Exercício proposto: Prolongue o trecho sobre a filosofia de Chuâncio, escrevendo a continuação logo após a sua última frase.

Trecho do documento:
-*-*-

Procuraremos nos aproximar da filosofia de Chuâncio, da sua visão da realidade através de perspectivas que, certamente, são estranhas a ele. Perspectivas desenvolvidas no século XX, mais de 2000 anos posteriores à sua época. Desse modo, estaremos satisfeitos em dar uma primeira investida, usando o que Ortega chamou de "método de Jericó", que são rodeios em torno de determinado tema até que consigamos derrubar a muralha que nos separa.
A maioria dos conceitos que usamos para pensar a realidade: matéria, forma, potência, ato, energia, natureza, ser, essência, substância etc., procede do pensamento grego. Mais ainda, as próprias línguas que serviram e servem de base ao pensamento ocidental, condicionam-nos a ver a realidade como coisa. Quando queremos captar o movimento, nossos artigos o definem, o substantivam. Dizemos o movimento. Há uma barreira sempre que tentamos captar, conceituar as realidades que não são coisas.
Em nosso século, pela primeira vez, a filosofia chegou a ver esses limites com clareza. Temos, agora, os recursos conceituais necessários para se chegar a uma filosofia que se fundamente a partir da perspectiva pessoal e biográfica. Mesmo assim, Ortega y Gasset comenta sobre as dificuldades que temos ao falar sobre a própria realidade - a vida de cada um: somos forçados a afirmar uma série de contradições como "a vida não é coisa nenhuma, na verdade nem é" ou que "a substância da vida é perigo" ... E se quisermos que essas afirmações não pareçam mero jogo de palavras, faz-se necessário um enorme rodeio, até que possamos vivificar esses conceitos.
E digo isso, porque me parece que é dessa intuição básica - a de que a nossa vida é um acontecimento, um drama, de que há uma interdependência entre sujeito e objeto -, que parte o pensamento de Chuâncio.
Trata-se, na verdade, da forma original de se ver o mundo dos principais filósofos clássicos da China e que parece se identificar – pelo menos em parte - com a perspectiva da filosofia de Ortega y Gasset, a filosofia da razão vital.

-*-*-

Dados fornecidos:
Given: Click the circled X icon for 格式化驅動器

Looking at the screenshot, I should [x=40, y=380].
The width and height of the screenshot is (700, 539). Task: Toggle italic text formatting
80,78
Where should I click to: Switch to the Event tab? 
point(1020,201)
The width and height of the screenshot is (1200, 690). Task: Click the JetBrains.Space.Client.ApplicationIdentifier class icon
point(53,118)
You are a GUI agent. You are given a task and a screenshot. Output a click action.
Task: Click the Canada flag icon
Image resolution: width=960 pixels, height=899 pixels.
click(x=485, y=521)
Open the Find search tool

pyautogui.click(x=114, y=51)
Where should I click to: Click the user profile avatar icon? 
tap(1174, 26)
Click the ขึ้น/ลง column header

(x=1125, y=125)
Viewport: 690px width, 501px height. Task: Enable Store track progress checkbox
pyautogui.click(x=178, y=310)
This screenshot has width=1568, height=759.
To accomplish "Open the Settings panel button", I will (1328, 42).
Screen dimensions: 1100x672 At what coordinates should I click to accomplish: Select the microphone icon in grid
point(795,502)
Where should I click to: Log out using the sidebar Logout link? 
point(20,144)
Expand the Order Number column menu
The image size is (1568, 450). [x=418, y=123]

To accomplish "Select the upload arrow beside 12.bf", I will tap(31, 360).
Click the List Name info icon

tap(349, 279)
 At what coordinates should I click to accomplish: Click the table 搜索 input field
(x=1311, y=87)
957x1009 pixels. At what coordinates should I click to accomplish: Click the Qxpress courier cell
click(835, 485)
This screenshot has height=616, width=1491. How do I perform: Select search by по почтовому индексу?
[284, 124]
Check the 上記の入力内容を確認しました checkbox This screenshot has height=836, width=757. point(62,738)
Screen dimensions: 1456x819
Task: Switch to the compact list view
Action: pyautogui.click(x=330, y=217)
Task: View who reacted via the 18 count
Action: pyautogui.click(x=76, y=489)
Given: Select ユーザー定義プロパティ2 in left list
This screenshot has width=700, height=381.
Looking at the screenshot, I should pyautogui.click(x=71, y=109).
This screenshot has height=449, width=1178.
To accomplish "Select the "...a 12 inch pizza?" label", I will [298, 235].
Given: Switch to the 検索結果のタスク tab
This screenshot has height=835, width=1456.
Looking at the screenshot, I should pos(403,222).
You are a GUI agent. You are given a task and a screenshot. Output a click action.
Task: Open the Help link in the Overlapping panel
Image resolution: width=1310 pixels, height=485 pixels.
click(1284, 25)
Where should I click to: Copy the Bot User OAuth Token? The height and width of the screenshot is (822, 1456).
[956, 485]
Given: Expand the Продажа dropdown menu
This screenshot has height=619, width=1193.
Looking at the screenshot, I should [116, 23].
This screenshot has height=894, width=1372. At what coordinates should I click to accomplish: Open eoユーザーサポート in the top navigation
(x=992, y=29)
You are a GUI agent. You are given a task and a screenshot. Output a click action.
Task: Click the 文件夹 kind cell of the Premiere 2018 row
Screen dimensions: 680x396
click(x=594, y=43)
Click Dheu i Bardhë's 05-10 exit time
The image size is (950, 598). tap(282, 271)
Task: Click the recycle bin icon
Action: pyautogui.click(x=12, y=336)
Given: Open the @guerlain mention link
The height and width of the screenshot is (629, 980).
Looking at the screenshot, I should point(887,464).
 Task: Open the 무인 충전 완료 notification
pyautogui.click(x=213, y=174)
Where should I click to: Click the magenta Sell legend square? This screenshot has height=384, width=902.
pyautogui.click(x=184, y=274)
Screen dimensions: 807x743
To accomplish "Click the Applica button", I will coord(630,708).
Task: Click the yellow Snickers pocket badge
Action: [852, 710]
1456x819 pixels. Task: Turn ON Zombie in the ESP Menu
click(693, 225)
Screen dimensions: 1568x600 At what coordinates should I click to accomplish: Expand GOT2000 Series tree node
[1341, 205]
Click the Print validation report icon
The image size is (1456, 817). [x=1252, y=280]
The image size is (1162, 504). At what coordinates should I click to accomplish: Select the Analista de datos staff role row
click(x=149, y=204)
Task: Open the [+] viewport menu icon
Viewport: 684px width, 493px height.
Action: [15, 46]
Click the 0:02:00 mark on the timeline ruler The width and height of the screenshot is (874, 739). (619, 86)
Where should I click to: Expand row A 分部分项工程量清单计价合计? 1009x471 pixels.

-*-*-

Resposta à tarefa:
O fato de que a língua chinesa comum e, especialmente, a sua forma escrita clássica - usada pelos filósofos - reflita essa visão da realidade, vem a corroborar essa suposição. No chinês não há artigos para se definir, para se substantivar as palavras. Os termos se definem mais por suas relações e há uma folga maior para os sentidos. Há mais sugestividade do que delimitação. No caso de Chuâncio - como no de LaoZi - isso é levado ao extremo: questiona-se a validade da própria palavra. Compare-se os mais de 50 volumes de um típico filósofo ocidental com o pequeno Dao De Jing de LaoZi que se inicia com a seguinte frase:
O curso (dao) que se pode discorrer (dao) não é o eterno curso (dao). Diferentemente da tradição ocidental que começa com a identificação do SER com o LOGOS, LaoZi começará negando que sua grande intuição seja apreensível pela palavra. Nem mesmo a escrita clássica elaborada em função dessa visão, seria capaz dessa façanha.
Paradoxalmente, Chuâncio - que é posterior a Confúcio, Mozi, Laozi e Mêncio - é um verdadeiro mestre da palavra. Conta fábulas, faz de outros filósofos personagens para expor sua doutrina (Confúcio, por exemplo, aparece muitas vezes em sua obra defendendo idéias que, sem dúvida, não lhe pertencem). Sua prosa - poética - está impregnada de humor. É dele a conhecida história de que teria sonhado ser uma borboleta e que ao voar se viu dormindo, ficando perplexo, sem saber se sonhava ser uma borboleta ou se era uma borboleta que sonhava ser Chuâncio.
Chuâncio joga com a linguagem. Usa-a como um instrumento para levar os outros - transportá-los - a uma nova perspectiva. Sabe que a felicidade e o conhecimento comuns estão ligados sempre a alguma coisa. Por isso, são relativos, dependem sempre de algo. Em uma de suas histórias típicas, fala-nos de um sábio que era tão elevado que sabia cavalgar o vento. Mas comenta que sua felicidade era relativa, já que dependia do vento para se realizar.
Assim, Chuâncio fala também de um saber que é um não-saber. De um saber que se opõe ao saber mundano das coisas. Ele busca essa forma de não-saber que é um saber absoluto. O mesmo que nos levará à felicidade absoluta.
Trata-se da perspectiva do Dao. Instalados no Dao, estaremos em harmonia com o Universo, seremos um com ele. Já que o Dao é justamente essa mudança eterna, esse acontecer que não é coisa nenhuma, mas do qual todas as coisas participam.
Como nos diz Chuâncio: o universo é um, ao falarmos dele já somos dois, ao perceber isso, três e assim ad infinitum. Isso nos leva a perguntar se será possível escaparmos do condicionamento que nossa linguagem nos impõe.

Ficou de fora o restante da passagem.